- _Problem statement_:
Please give all of the data again, character for character, and drop the pictures.

- _Data for the task_:

=== Begin Enclosure ===

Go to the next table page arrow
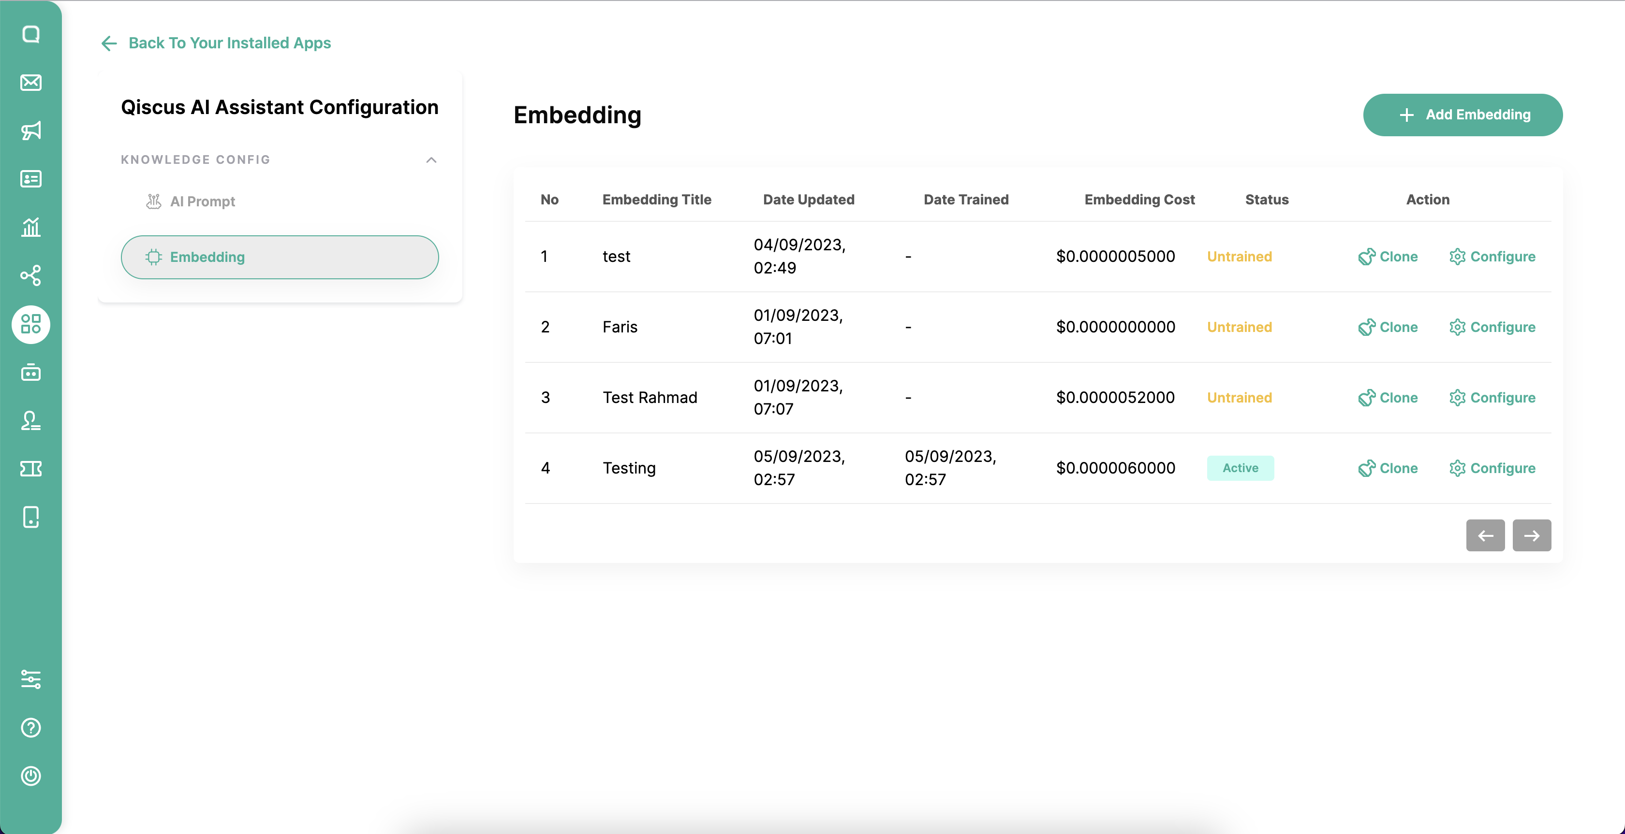The image size is (1625, 834). [x=1531, y=535]
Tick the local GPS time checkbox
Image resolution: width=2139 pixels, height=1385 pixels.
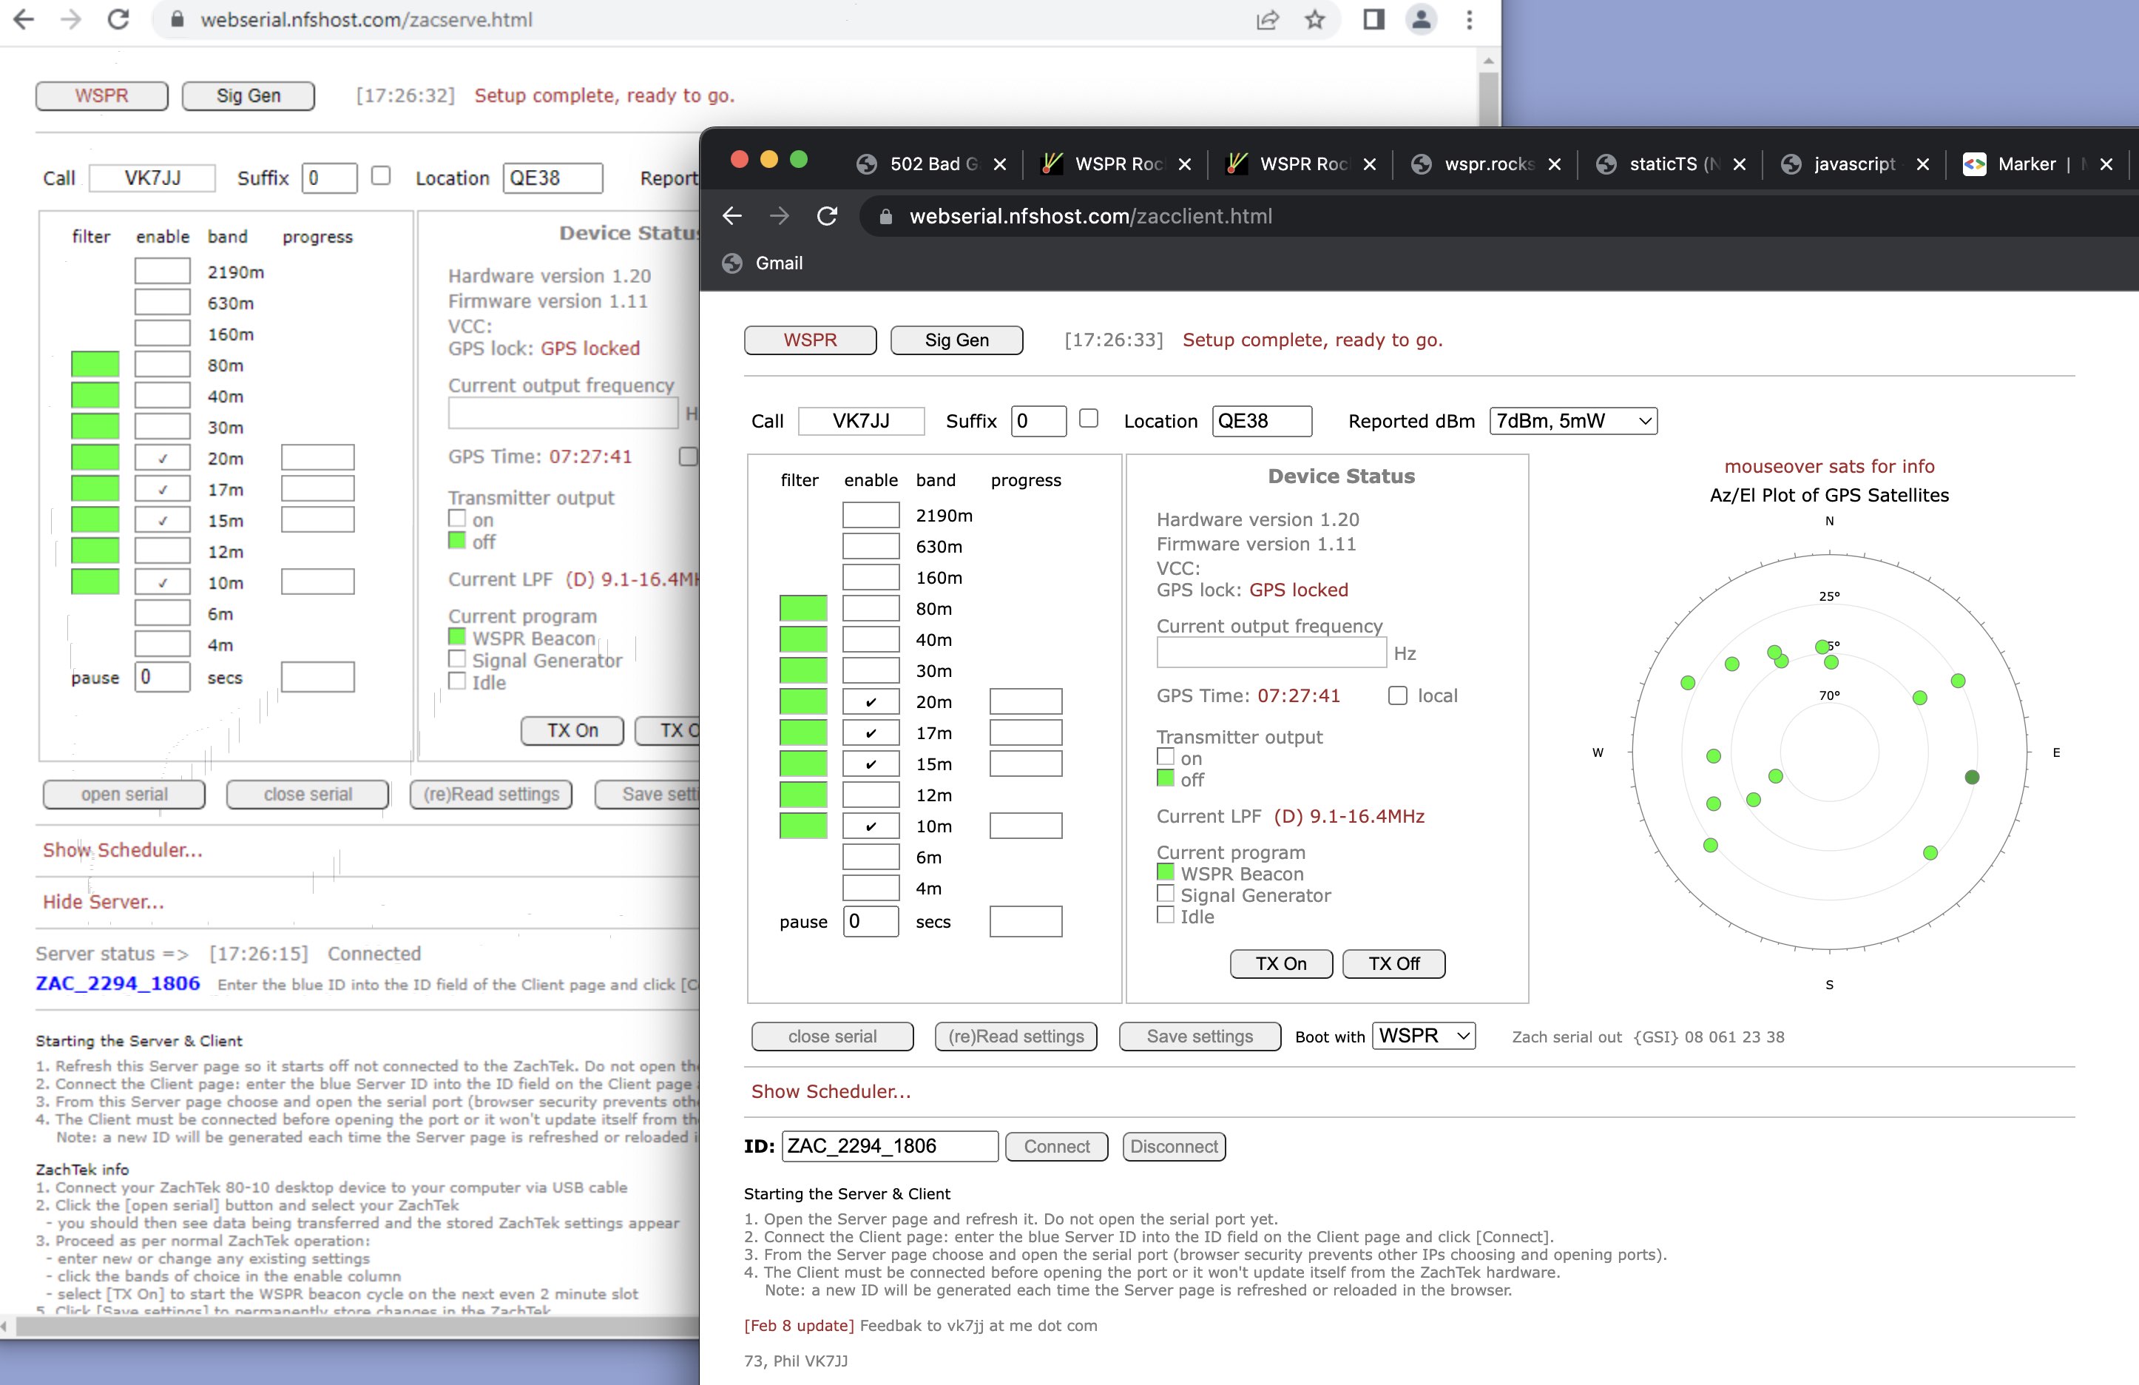click(x=1398, y=696)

=== End Enclosure ===

- _Your solution_:
Go to the next table page arrow
The image size is (1625, 834). [x=1531, y=535]
Tick the local GPS time checkbox
Image resolution: width=2139 pixels, height=1385 pixels.
click(x=1398, y=696)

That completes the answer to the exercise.